E leu em Mateus: “(...) porque tive fome e me destes de comer; tive sede e me destes de beber; era peregrino e me acolhestes; nu e me vestistes; enfermo e me visitastes; estava na prisão e viestes a mim/ Perguntar-lhe-ão os justos: - Senhor, quando foi que te vimos com fome e te demos de comer, com sede e te demos de beber?/ Quando foi que te vimos peregrino e te acolhemos, nu e te vestimos?/ Quando foi que te vimos enfermo ou na prisão e te fomos visitar?/ Responderá o Rei: - Em verdade eu vos declaro: todas as vezes que fizestes isto a um destes meus irmãos mais pequeninos, foi a mim mesmo que o fizestes/ Voltar-se-á em seguida para os da sua esquerda e lhes dirá: - Retirai-vos de mim, malditos!
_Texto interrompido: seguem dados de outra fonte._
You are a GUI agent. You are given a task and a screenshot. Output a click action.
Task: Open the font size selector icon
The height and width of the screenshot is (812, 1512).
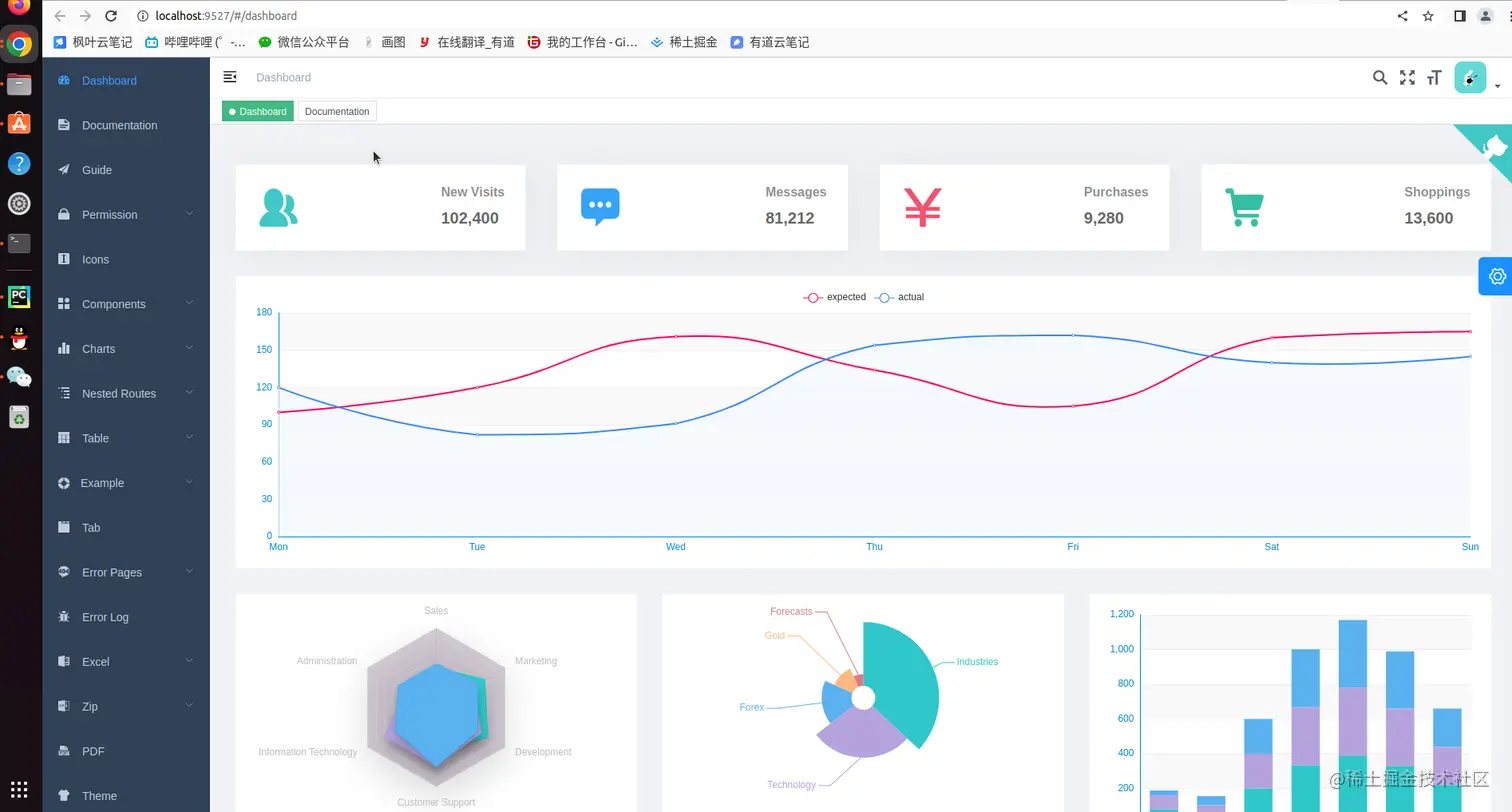coord(1434,77)
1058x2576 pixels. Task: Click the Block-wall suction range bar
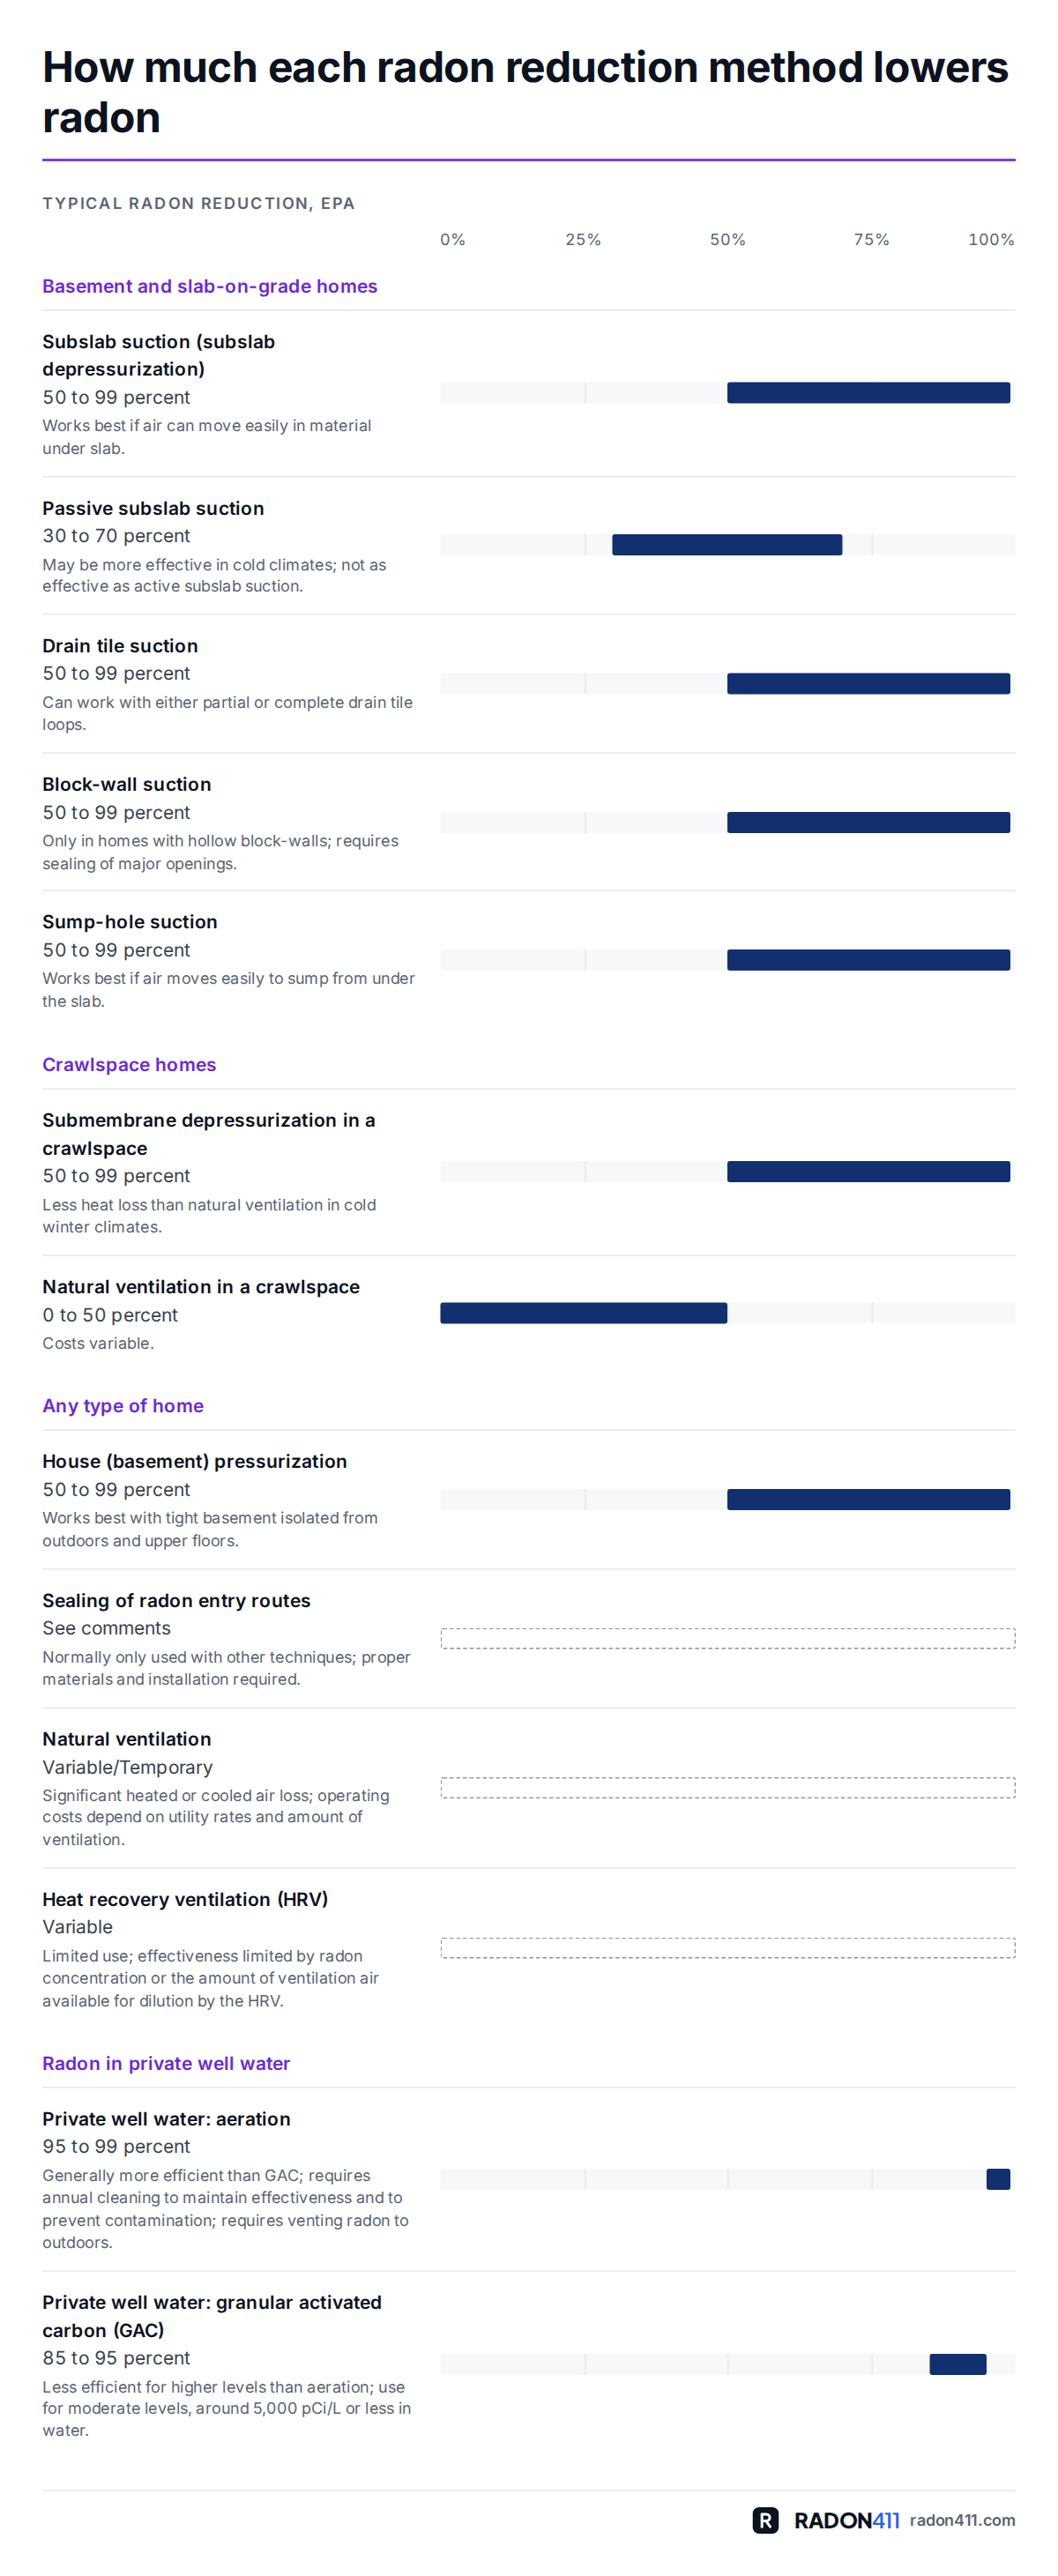pyautogui.click(x=868, y=822)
Ide para o fogo eterno destinado ao demônio e aos seus anjos/ Porque tive fome e não me destes de comer; tive sede e não me destes de beber/ era peregrino e não me acolhestes; nu e não me vestistes; enfermo e na prisão e não me visitastes/ Também estes lhe perguntarão: - Senhor, quando foi que te vimos com fome, com sede, peregrino, nu, enfermo, ou na prisão e não te socorremos?/ E ele responderá: - Em verdade eu vos declaro: todas as vezes que deixastes de fazer isso a um destes pequeninos, foi a mim que o deixastes de fazer/ E estes irão para o castigo eterno, e os justos, para a vida eterna”.
Enxugava lágrimas e mais lágrimas, sempre com a imagem do filho no pensamento, vendo-o jogado na prisão, sofrendo sem merecer. Mas tudo isso haverá de ser revertido, pois um dia a justiça de Deus bradará dentro dos tribunais e amedrontará a vileza da justiça feita por certos homens. Levantou porque mais tarde teria de se dirigir até o centro para falar com o advogado.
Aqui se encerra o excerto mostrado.